Livre reçu lors d’un échange aveugle sur Babelio : bonne surprise.
Pourquoi j’ai mangé mon père, c’est l’histoire de l’évolution du point de vue d’un évolutionniste. Mais pas n’importe lequel ! Un homme de terrain. Ou, plutôt, un subhomme de terrain. En effet, cette fiction décalée, intelligente et délirante, suit une horde d’homo erectus à l’époque où, à peine erectus, péniblement homo, l’homme en a tout juste fini d’être un singe*. Et tout le monde n’est pas raccord sur la route à prendre.
-Back to the trees ! s’écrit régulièrement le vieil oncle Vania, le réac de service que toutes les nouveautés consternent. Marcher, soit. Manger de la viande, enfin ! Son estomac fragile se révolte contre cette nouvelle mode contre-nature : il digérait mieux les fruits et les baies, et passer son temps à mastiquer, merci bien. Quant au feu ! D’ici à ce qu’on crame toute la forêt, il n’y a qu’un pas. Il grogne et tempête comme le pépé bougon qu’il est, venant tout de même se réchauffer les patounes autour du foyer familial.

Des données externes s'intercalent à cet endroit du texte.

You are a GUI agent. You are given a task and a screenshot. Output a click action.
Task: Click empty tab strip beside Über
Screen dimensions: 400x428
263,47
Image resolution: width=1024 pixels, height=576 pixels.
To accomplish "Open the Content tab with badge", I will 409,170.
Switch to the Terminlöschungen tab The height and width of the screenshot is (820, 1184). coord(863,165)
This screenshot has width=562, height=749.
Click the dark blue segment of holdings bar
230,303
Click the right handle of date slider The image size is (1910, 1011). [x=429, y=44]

C’est Édouard, le chef de horde, père du narrateur Ernest, et inventeur de génie, qui mène avec enthousiasme son petit monde vers un futur étincelant. Progrès technique, progrès social, progrès intellectuel ! Son programme est vaste, ses exigences

Reconstitution **
lourdes, et la horde traine souvent des pieds — bien qu’elle s’habitue avec une facilité déconcertante aux conforts du quotidien que lui apportent les inventions d’Edouard…

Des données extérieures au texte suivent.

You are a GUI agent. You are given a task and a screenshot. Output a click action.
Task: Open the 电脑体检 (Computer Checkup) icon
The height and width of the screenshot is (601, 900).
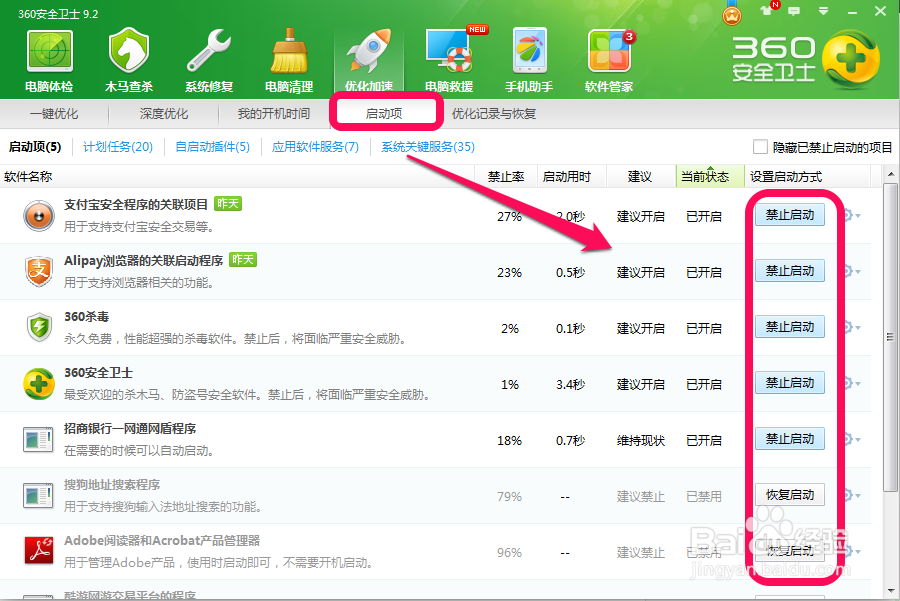[x=48, y=55]
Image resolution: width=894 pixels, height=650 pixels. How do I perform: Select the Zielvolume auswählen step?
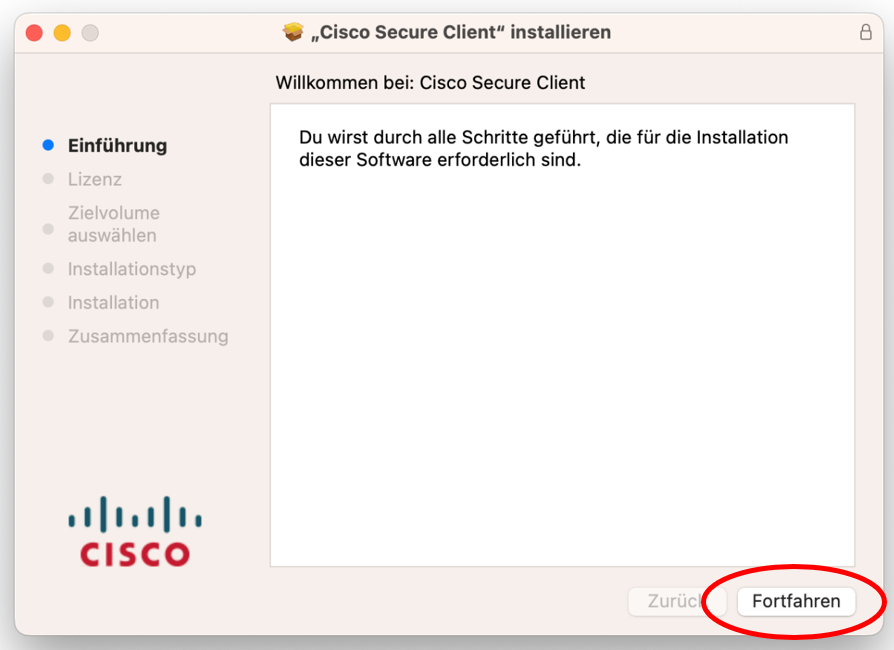(114, 224)
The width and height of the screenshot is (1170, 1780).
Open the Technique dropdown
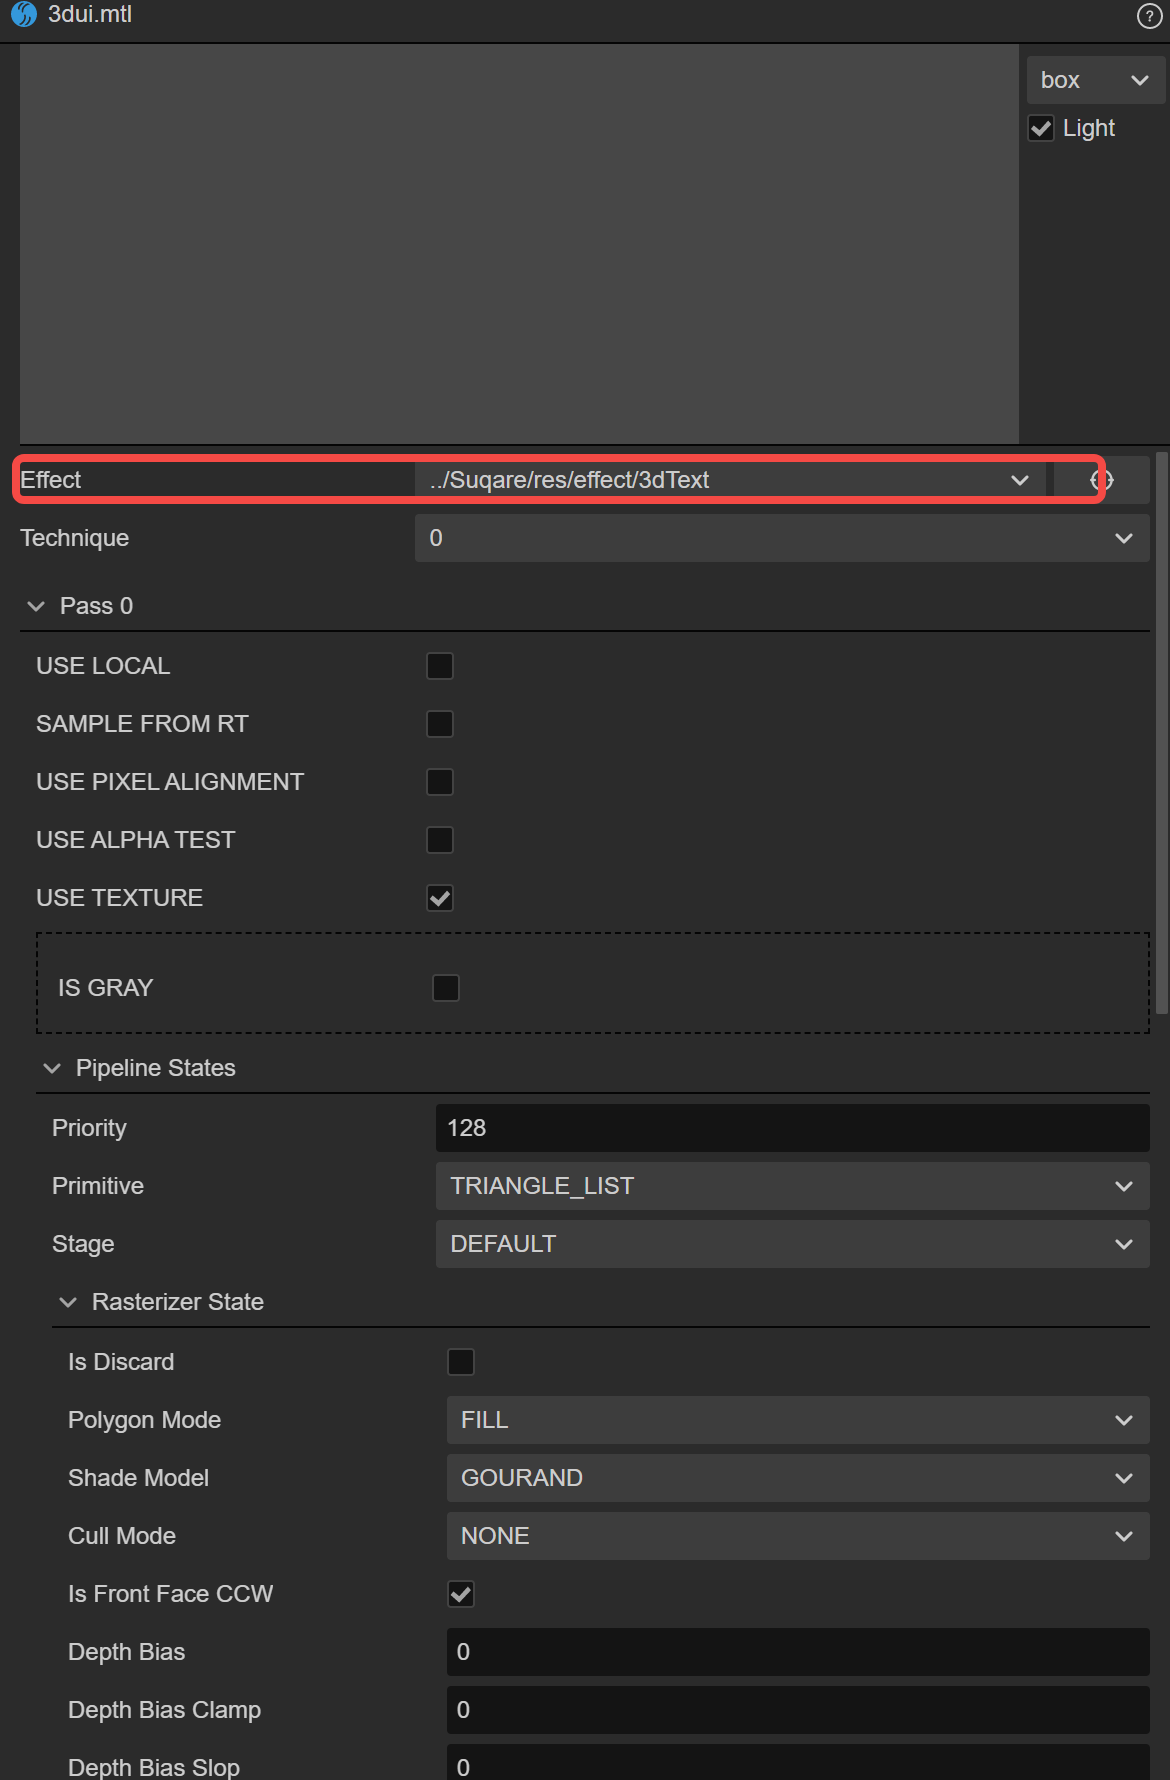pos(781,538)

Un roman drôle et étonnant : la narration est celle de scientifiques d’aujourd’hui, et nos hommes et femmes des cavernes sont très bien informés sur ce qui précède et suit leur bref passage sur cette terre ; ainsi Edouard est-il dévasté lorsqu’il découvre qu’il existe encore des hypparions : il pensait qu’on en était plus avancé dans l’évolution.

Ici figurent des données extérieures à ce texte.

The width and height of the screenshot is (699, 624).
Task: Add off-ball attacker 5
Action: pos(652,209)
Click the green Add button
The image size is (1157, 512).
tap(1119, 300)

Une lecture légère et instructive, pleine de second-degré ; on rit beaucoup.
Anachroniquement vôtre,
Bonne lecture,
Pourquoi j’ai mangé mon père, de Roy Lewis, Actes Sud, 1990 (Babel, 1999, pour la présente couverture), 172 pages (à partir de 12-13 ans).
* Très précisément, une horde de pithécanthropes vivant au pléistocène moyen. C’est avec ce genre de vocabulaire scientifique qu’Edouard l’homme des cavernes exhorte son public récalcitrant à évoluer.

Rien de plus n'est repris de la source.